It doesn’t happen often but sometimes – on rare occasions – a single action can make both sides of opposing viewpoints happy. Fortunately this happened to me this week. With a single, simple act I’ve improved my life as well as others. What did I do? I deleted the Shoe Forum from my Firefox bookmarks. I typically don’t hang out in the Shoe Forum, but a few weeks back someone reported there was a debate going on over there about orthotics. Being one who not only used to wear orthotics but also has strong feelings about them I trotted on over there to check out what was going on. I added my $.02 (I didn’t raise a ruckus – like certain other folks I know ) and kept going back because I enjoyed the topics and commentary. Over time, however, I started seeing comments that got me riled up. “I’m sorry – no matter what anyone says no amount of strengthening will help my feet.” “You absolutely shouldn’t run in minimalist shoes. You’ll ruin your feet, ankles and knees.” “People who say you should run in neutral shoes are full of crap.” On more than one occasion, upon having a half-written posting, I gave up and threw the text in the trash. They weren’t looking for the kind of input I was about to provide. I was in the Shoe Forum. If someone is there they’re asking for advice in the context of shoes - it’s not particularly polite to jump in and talk about minimalist and barefoot topics. If they wanted non-shoe input they’d have trotted over to the Barefoot Forum.
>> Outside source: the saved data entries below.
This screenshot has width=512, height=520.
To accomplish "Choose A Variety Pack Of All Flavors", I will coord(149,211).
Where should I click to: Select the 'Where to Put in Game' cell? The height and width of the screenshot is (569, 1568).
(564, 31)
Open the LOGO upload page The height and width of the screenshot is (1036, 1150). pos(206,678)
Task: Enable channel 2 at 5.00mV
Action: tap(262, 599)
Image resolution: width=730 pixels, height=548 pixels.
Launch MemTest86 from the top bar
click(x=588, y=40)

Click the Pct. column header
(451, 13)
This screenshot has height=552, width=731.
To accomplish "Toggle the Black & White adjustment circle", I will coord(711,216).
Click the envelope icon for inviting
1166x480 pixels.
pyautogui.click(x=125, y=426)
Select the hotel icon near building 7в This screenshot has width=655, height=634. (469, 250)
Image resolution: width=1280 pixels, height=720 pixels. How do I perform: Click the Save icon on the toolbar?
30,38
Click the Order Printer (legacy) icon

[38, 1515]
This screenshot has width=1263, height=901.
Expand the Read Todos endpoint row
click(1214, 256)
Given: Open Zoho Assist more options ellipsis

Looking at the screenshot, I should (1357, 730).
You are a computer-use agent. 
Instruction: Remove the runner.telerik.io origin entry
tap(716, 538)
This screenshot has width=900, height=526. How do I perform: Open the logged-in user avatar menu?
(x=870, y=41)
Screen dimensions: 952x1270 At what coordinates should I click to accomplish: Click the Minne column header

I was heading over there out of habit. The questions, though, were these: Was it doing me any good? Was I enjoying it? Or was it simply making my blood boil? I’m not out to convince shod runners to take off their shoes. What I dislike, be it in politics or running or business or whatever is closed mindedness. It drives me crazy when people see things as totally black or white. I see the world in shades of gray. Someone who thinks shod running is the only possible option drives me just as crazy as the barefooter who thinks all runners who wear shoes are stupid.
Of the various things that frequently get said when it comes to shoes or form there is one that really gets under my skin: “I heel strike and that’s my natural form. One shouldn’t change from their natural form.” Wow. That’s your natural form? How do you know? Might it be that form is what’s most comfortable? Might it be that particular form, because you’ve been using it for so long, is a habit? Habits feel good because they’re comfortable. We’re used to them. Breaking old habits and establishing new ones can be really hard.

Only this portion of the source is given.